## DOCUMENT SECTION
□ □ □

Going to Court: The Importance of Disclosure

What is the Duty of Disclosure?

The duty of disclosure requires all parties to provide the court and each other party all information relevant to an issue in the case.

This includes information and documents that the other parties may not know about.

Parties can request that certain documents be exempt from disclosure on the basis of privilege or relevance to the dispute.

When does the Duty of Disclosure start and end?

This duty starts with the pre-action procedures before the case starts and continues until the case is finalised.

Each party must continue to provide information and documents as circumstances change or more documents are created or come into their possession, power or control.

The obligation imposed by the duty of disclosure only ceases when the court makes final orders or when the parties reach an agreement.

What types of matters does the Duty of Disclosure apply to?

 The duty applies to both parenting matters and to financial matters. Chapter 13 of the Family Law Rules and Part 14 of the Federal Circuit Court Rules deal with Disclosure.

□ □ □

## RECORDS SUPPLIED
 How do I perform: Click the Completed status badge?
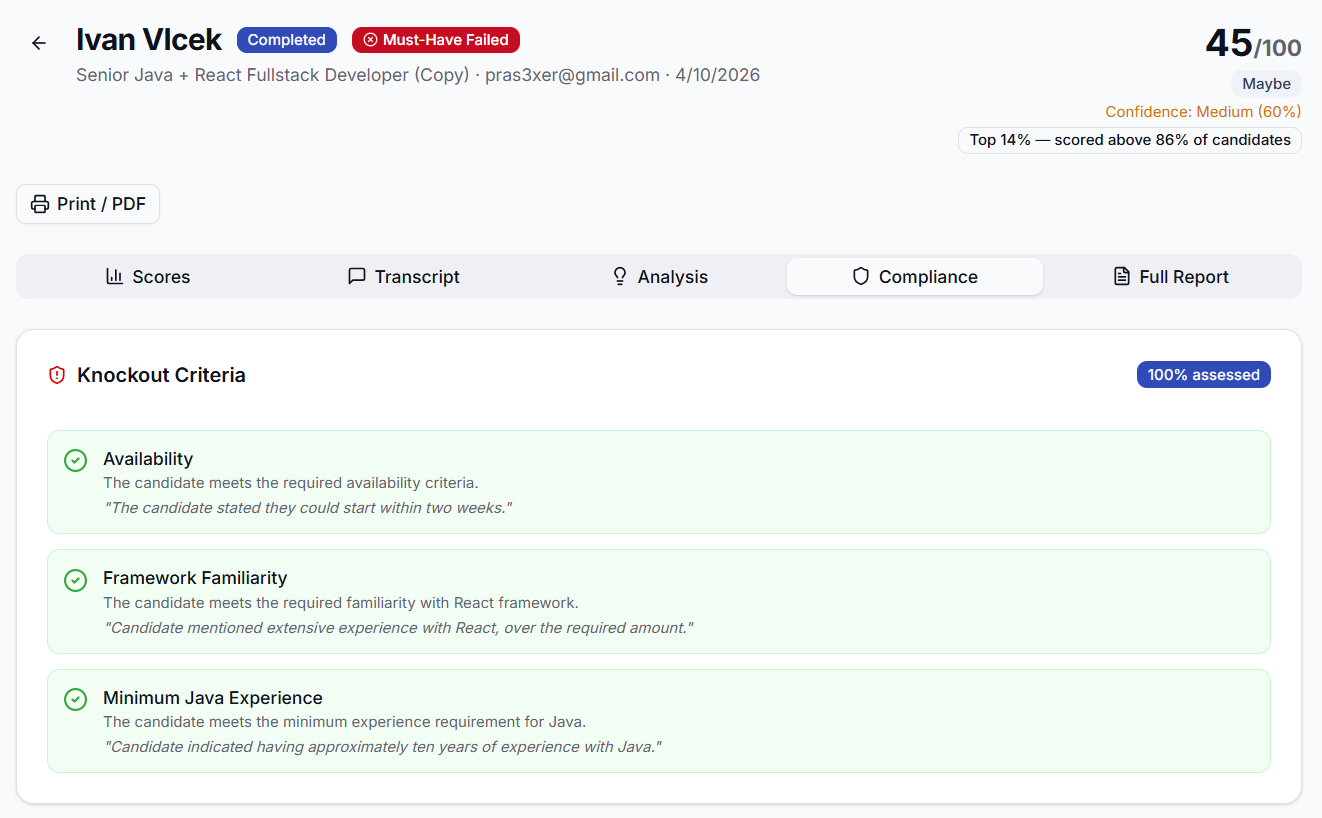pos(286,40)
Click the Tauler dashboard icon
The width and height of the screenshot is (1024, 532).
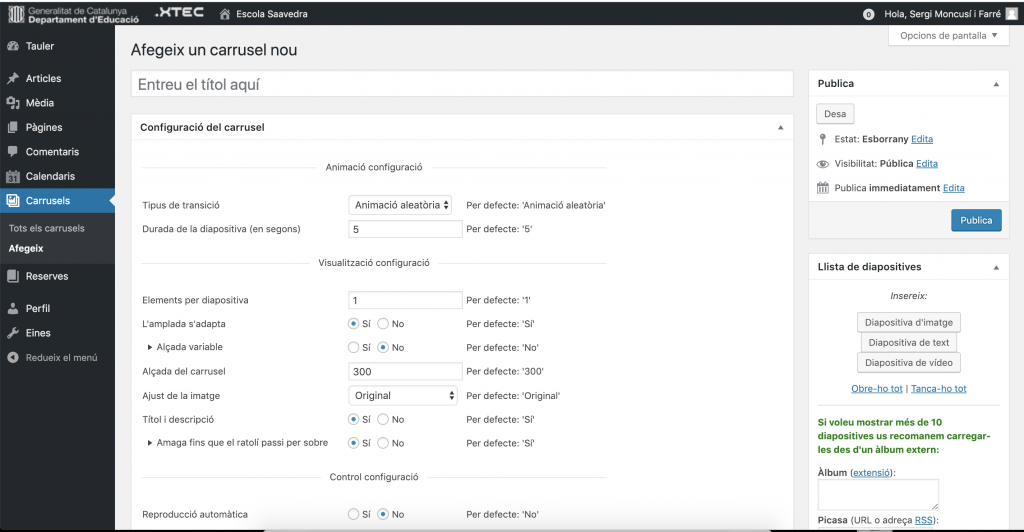[x=12, y=46]
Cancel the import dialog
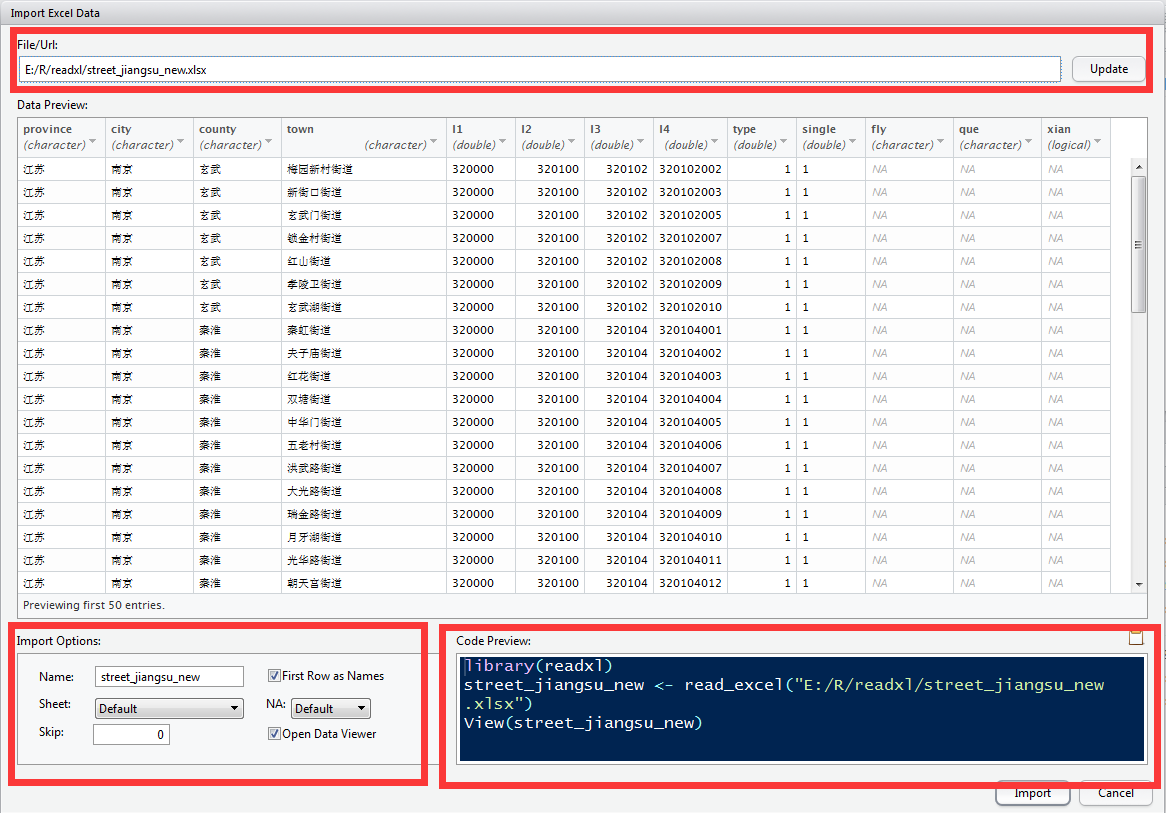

□ □ □

## BRIEF A
In the text on the duty of disclosure, on what grounds can a party ask that certain documents be exempt from disclosure?
## BRIEF B
Set down everything in the text on the duty of disclosure from "This includes information" down to "reach an agreement.".

## ANSWER SECTION A
A party can ask that certain documents be exempt from disclosure on the basis of privilege or on the basis of relevance to the dispute.

## ANSWER SECTION B
This includes information and documents that the other parties may not know about.

Parties can request that certain documents be exempt from disclosure on the basis of privilege or relevance to the dispute.

When does the Duty of Disclosure start and end?

This duty starts with the pre-action procedures before the case starts and continues until the case is finalised.

Each party must continue to provide information and documents as circumstances change or more documents are created or come into their possession, power or control.

The obligation imposed by the duty of disclosure only ceases when the court makes final orders or when the parties reach an agreement.